3. Manhã de Domingo (Brasilien, Programm Berlinale Shorts II)

Als einziger rein fiktionaler Kurzfilm aus Lateinamerika folgt Manhã de Domingo der Klavierspielerin Gabriela, die das gleiche Klavierstück in verschiedenen Situationen spielt: Für ihren Liebhaber, als Probe am Vorabend eines Konzerts, auf einem Keyboard alleine in ihrem Elternhaus. Dabei variiert sie das Stück je nach ihrem Gemütszustand. Während des Spielens und in den Sequenzen dazwischen erfährt man einiges über Gabrielas Verhältnis zu ihrer kürzlich verstorbenen Mutter und den Erwartungsdruck, dem sie sich als Schwarze Pianistin ausgesetzt sieht und selbst aussetzt. Der Film wird getragen von der wunderschönen Klaviermusik Gabrielas, belässt aber die Deutung einiger Situationen im Ungefähren. Die Jury der Sektion Berlinale Shorts konnte Regisseur Bruno Ribeiro damit überzeugen: Manhã de Domingo gewann den Silbernen Bären für den Preis der Jury im Bereich Kurzfilme.

Bewertung: 3/5

4. Moune Ô (Frankreich / Französisch-Guyana, Programm 1 Forum Expanded )

- **GEGEBENE DATEN**:
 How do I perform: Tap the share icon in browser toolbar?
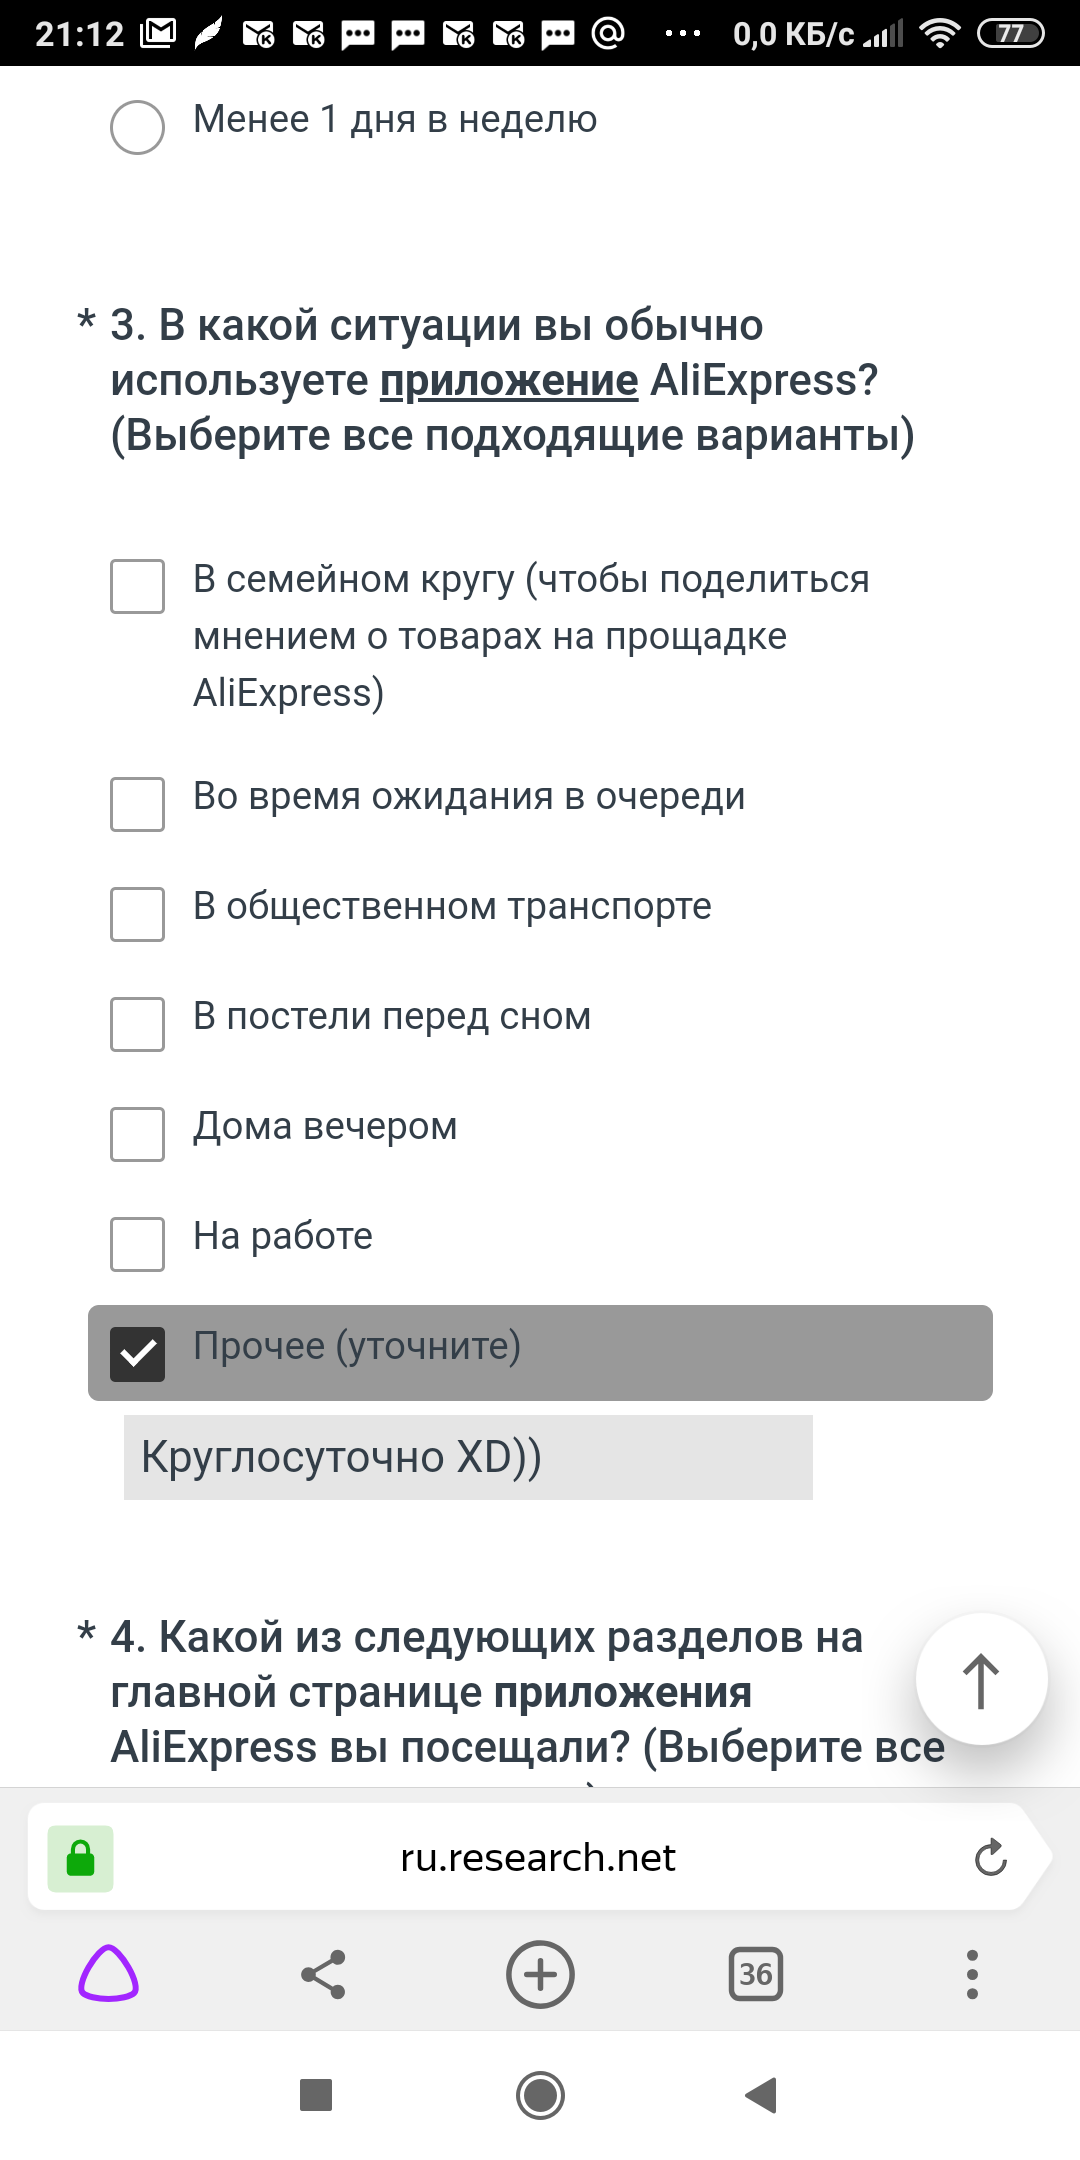pyautogui.click(x=323, y=1974)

- **AUFGABE 1**:
Prüfe, ob die folgenden Aussagen mit der Filmbesprechung übereinstimmen. Antworte jeweils mit Ja oder Nein und belege die Antwort mit einem wörtlichen Zitat aus der Filmbesprechung.
(a) Gabriela spielt in dem Film in jeder Situation ein anderes Klavierstück.
(b) Gabrielas Mutter ist vor kurzer Zeit gestorben.
(c) Manhã de Domingo wurde mit dem Goldenen Bären ausgezeichnet.
- **AUFGABE 2**: Schreibe die Filmbesprechung fort und setze sie nach der Überschrift zu Moune Ô fort.

- **LÖSUNG 1**:
(a) Nein: „folgt Manhã de Domingo der Klavierspielerin Gabriela, die das gleiche Klavierstück in verschiedenen Situationen spielt“
(b) Ja: „Gabrielas Verhältnis zu ihrer kürzlich verstorbenen Mutter“
(c) Nein: „Manhã de Domingo gewann den Silbernen Bären für den Preis der Jury im Bereich Kurzfilme“

- **LÖSUNG 2**:
Regisseur Maxime Jean-Baptiste rechnet in Moune Ô mit dem Erbe des französischen Kolonialismus ab. Am Beispiel des französischen Films Jean Galmot, aventurier von 1990 und seiner Rezeption zeigt seine Kurzdokumentation die bis heute stereotypisierten Rollenbilder und die ökonomische Ausbeutung und Abhängigkeit des Überseedepartements Französisch-Guyana vom Mutterland auf. Diese manifestieren sich heute vor allem in der Verseuchung der Umwelt durch die größte Goldmine der Welt. Jean-Baptiste nutzt zu diesem Zweck einzig Bildmaterial und Off-Kommentar, was den Film zwar künstlerischer macht, aber das Verständnis des Kontextes erschwert.

Bewertung: 3/5

5. O dente do dragão (Brasilien, Programm 1 Forum Expanded )

Auch dieser Kurzfilm behandelt eine in Vergessenheit geratene historische Katastrophe. 1987 wurde im brasilianischen Goiânia ein Röntgengerät aus einem verlassenen Krankenhaus gestohlen. Die Diebe bauten das defekte Gerät auseinander, wodurch radioaktive Strahlung austrat. 253 Personen wurden verseucht, vier davon starben. Mehrere Häuser mussten mitsamt ihrer kompletten Einrichtung zerstört werden. Der Vorfall gilt bis heute als einer der schwerwiegendsten nuklearen Unglücksfälle weltweit.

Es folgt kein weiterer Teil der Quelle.